# Worst "Expert"



## stuartdouglas (Mar 5, 2008)

Ok, who do you think is the worst TV herp'/invert "expert" The one that really makes you want to throw a brick through the telly when they start?


----------



## SNAKEWISPERA (Aug 27, 2007)

dr brady barr....i never even capped it namelol


----------



## SiUK (Feb 15, 2007)

Brady Bar hands down :lol2:


----------



## Rob Wallace (Sep 24, 2006)

Austin stevens..... i was so so so rooting for the Cobra!!

: victory:

Altho i have to say i have never seen brady barr.


----------



## Rob Wallace (Sep 24, 2006)

wllcr said:


> Austin stevens..... i was so so so rooting for the Cobra!!
> 
> : victory:
> 
> Altho i have to say i have never seen brady barr.


Nope wait i do know him... still austin stevens for me tho.


----------



## SNAKEWISPERA (Aug 27, 2007)

Austin stevens is great


----------



## Fangio (Jun 2, 2007)

wllcr said:


> Austin stevens..... i was so so so rooting for the Cobra!!
> 
> : victory:
> 
> Altho i have to say i have never seen brady barr.

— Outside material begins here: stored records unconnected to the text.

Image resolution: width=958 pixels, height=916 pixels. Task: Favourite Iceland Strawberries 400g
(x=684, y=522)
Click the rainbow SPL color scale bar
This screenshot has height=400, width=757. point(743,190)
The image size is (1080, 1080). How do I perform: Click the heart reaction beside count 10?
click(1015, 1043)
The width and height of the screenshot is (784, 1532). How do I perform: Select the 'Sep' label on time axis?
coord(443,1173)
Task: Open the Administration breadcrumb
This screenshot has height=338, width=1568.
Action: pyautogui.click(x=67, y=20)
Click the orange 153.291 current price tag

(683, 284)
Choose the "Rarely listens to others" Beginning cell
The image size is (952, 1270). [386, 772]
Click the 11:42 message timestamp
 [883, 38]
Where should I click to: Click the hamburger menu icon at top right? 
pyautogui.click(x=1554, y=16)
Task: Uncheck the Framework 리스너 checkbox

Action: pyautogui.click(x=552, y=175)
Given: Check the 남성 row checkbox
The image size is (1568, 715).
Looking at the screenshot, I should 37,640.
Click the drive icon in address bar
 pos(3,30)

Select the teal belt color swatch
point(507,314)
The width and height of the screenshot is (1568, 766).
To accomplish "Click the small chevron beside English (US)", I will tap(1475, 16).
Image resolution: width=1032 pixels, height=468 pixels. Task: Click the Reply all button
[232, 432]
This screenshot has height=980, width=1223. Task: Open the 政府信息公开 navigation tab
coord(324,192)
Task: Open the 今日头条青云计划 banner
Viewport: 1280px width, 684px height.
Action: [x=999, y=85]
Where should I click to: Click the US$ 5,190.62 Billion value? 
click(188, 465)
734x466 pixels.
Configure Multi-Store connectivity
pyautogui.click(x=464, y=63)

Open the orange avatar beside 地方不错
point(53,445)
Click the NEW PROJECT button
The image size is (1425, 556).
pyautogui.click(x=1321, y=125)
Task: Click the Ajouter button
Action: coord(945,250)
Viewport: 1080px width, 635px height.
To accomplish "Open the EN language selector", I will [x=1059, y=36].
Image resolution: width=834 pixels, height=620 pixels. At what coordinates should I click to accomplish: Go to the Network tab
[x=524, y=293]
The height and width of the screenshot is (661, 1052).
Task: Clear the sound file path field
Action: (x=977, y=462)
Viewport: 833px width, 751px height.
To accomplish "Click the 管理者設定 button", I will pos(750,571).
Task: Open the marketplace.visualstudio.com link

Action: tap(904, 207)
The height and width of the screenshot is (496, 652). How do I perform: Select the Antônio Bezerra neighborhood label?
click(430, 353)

Me too dude, some people deserve what they get. Yanking around a wild cobra like that in the sake of entertainment is disgusting IMO.



SiUK said:


> Brady Bar hands down :lol2:


I have to agree.....this guy is a bigger choad than Austin.


----------



## the-reptile-mafia (Jan 4, 2008)

Austin stevens but another man is creeping.
Bruce George he had a program on animal planet a while ago called snake buster and he doies my head in


----------



## stuartdouglas (Mar 5, 2008)

Bugger, forgot about him, with the Village People 'tache, extremely dodgy leather chaps and rides around on a big bike?


----------



## Declan123 (Dec 29, 2007)

Dr Brr guy....hes a :censor: lol, Also....Austin stevens is great.... and most of the people on the list dont class thereselves as "experts"


----------



## stuartdouglas (Mar 5, 2008)

I know, and TBH I feel a bit crap putting Mark O'Shea on there 'cos I rate him, although some people don't. But they present programs from a point of expertise, therefore the public perceive them to be "experts"


----------



## Declan123 (Dec 29, 2007)

I can understand you, as they all know what there talking about....But they class themsleves as "enthusiasts" only from that list Dr Brady classes himself as an "Expert"....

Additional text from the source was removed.